- Records for the exercise
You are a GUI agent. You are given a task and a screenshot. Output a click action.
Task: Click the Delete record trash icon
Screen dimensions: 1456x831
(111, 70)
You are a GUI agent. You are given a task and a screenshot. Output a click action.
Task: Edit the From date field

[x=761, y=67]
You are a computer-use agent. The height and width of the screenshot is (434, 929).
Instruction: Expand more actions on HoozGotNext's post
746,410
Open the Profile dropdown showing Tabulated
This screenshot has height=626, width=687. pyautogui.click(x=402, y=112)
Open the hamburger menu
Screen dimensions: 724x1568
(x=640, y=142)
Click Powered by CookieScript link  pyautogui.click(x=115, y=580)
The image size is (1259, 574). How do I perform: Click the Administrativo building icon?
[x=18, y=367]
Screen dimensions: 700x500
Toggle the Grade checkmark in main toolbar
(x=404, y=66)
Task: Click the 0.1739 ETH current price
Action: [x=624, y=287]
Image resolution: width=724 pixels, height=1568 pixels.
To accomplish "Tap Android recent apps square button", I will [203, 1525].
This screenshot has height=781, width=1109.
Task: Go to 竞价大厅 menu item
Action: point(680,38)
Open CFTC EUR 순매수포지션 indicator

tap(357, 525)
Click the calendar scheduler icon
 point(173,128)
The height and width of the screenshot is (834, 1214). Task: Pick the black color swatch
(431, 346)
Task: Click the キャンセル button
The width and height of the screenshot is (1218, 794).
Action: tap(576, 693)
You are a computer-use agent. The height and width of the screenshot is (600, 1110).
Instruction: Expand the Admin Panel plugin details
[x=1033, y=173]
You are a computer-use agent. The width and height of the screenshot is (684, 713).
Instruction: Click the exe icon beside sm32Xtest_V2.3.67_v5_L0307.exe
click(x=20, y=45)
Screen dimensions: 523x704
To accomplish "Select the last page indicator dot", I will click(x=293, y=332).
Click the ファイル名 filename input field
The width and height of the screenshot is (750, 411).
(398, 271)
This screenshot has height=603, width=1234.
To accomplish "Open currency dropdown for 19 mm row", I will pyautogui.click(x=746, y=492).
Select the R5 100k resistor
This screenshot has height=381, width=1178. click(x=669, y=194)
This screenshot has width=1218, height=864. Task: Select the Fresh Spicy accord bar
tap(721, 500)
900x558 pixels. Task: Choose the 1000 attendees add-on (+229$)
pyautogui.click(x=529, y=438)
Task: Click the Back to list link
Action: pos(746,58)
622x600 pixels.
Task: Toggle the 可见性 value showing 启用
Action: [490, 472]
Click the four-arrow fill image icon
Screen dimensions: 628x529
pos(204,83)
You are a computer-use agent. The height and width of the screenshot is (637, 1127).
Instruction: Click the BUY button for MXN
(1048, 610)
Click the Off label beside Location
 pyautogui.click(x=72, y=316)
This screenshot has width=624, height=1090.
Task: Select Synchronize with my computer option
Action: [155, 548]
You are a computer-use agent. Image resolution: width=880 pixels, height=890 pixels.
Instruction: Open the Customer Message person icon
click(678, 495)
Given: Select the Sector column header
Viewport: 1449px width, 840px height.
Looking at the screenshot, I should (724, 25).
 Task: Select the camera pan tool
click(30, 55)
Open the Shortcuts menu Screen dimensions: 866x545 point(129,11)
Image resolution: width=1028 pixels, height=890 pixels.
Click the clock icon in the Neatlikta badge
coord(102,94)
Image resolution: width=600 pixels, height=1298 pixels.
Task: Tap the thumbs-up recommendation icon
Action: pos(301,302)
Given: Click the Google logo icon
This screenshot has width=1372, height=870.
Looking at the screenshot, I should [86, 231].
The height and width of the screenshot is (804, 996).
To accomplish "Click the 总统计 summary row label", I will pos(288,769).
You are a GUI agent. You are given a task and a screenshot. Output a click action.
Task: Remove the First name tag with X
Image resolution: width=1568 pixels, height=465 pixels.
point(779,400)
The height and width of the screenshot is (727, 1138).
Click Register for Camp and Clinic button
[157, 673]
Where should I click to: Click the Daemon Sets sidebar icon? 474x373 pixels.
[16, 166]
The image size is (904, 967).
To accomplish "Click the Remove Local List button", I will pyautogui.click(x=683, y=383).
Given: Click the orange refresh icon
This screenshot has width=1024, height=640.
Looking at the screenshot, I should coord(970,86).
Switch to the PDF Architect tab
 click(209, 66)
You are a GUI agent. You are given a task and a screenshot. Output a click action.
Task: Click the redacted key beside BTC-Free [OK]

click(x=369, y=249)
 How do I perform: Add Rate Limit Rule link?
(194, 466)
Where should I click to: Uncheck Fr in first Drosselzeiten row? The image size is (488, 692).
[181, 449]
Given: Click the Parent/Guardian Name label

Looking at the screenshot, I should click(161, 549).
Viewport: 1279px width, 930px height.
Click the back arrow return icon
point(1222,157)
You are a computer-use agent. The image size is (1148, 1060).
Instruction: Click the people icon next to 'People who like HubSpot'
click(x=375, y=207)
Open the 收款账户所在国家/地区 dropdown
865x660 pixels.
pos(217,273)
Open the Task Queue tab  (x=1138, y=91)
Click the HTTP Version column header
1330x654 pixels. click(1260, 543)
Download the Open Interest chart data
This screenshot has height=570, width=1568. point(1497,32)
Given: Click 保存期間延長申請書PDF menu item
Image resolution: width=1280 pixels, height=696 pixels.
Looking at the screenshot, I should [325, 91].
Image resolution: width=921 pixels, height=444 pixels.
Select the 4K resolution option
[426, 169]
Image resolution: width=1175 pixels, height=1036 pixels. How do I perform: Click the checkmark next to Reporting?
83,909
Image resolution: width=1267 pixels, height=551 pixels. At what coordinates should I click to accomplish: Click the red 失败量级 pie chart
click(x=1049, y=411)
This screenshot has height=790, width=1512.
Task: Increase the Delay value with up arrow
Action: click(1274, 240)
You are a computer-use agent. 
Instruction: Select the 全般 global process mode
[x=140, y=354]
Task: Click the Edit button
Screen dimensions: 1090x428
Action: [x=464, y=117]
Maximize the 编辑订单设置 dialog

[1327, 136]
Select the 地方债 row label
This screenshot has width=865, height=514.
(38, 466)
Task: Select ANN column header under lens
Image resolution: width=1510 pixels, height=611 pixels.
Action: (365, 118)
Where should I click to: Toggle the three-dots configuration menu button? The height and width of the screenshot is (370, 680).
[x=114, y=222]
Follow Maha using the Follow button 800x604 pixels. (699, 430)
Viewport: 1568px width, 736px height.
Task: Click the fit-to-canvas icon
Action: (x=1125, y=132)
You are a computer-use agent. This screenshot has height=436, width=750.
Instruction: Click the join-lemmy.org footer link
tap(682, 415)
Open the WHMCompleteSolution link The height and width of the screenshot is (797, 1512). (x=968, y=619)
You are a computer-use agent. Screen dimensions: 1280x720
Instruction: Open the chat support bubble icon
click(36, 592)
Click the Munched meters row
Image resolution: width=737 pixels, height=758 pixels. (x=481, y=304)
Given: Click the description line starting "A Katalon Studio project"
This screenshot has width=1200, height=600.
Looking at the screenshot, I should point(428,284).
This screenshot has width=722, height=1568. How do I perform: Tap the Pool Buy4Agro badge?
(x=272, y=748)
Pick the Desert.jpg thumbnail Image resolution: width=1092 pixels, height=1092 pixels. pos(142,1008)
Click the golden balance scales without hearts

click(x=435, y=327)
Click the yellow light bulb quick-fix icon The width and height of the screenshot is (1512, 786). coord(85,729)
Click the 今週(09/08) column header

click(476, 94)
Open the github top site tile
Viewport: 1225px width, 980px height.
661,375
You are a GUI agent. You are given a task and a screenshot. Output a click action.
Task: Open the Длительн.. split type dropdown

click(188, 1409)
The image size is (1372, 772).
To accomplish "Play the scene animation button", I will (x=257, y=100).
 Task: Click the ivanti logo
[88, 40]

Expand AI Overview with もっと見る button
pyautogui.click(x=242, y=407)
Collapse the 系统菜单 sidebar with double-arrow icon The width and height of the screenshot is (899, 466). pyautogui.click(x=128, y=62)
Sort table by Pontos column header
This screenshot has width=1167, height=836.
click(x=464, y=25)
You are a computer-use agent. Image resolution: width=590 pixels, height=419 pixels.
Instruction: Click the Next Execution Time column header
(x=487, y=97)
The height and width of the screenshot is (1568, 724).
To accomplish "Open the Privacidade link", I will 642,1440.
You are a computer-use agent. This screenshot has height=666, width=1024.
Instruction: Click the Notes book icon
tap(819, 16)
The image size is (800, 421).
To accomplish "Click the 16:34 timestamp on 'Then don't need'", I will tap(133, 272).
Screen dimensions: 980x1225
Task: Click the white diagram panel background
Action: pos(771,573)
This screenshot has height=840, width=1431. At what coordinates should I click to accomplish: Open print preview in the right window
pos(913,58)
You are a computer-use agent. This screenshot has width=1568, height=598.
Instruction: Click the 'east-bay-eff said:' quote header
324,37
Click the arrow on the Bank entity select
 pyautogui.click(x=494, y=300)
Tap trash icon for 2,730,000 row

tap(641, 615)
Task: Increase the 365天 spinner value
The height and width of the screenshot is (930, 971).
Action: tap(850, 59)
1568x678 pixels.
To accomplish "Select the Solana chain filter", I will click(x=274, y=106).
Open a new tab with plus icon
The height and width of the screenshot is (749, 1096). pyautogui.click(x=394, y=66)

- Requirement
Only the lines from the one holding "Click the arrow on the Bank entity select" to the end of the material are wanted, each transcribed exactly.

- Task answer
Click the arrow on the Bank entity select
 pyautogui.click(x=494, y=300)
Tap trash icon for 2,730,000 row

tap(641, 615)
Task: Increase the 365天 spinner value
The height and width of the screenshot is (930, 971).
Action: tap(850, 59)
1568x678 pixels.
To accomplish "Select the Solana chain filter", I will click(x=274, y=106).
Open a new tab with plus icon
The height and width of the screenshot is (749, 1096). pyautogui.click(x=394, y=66)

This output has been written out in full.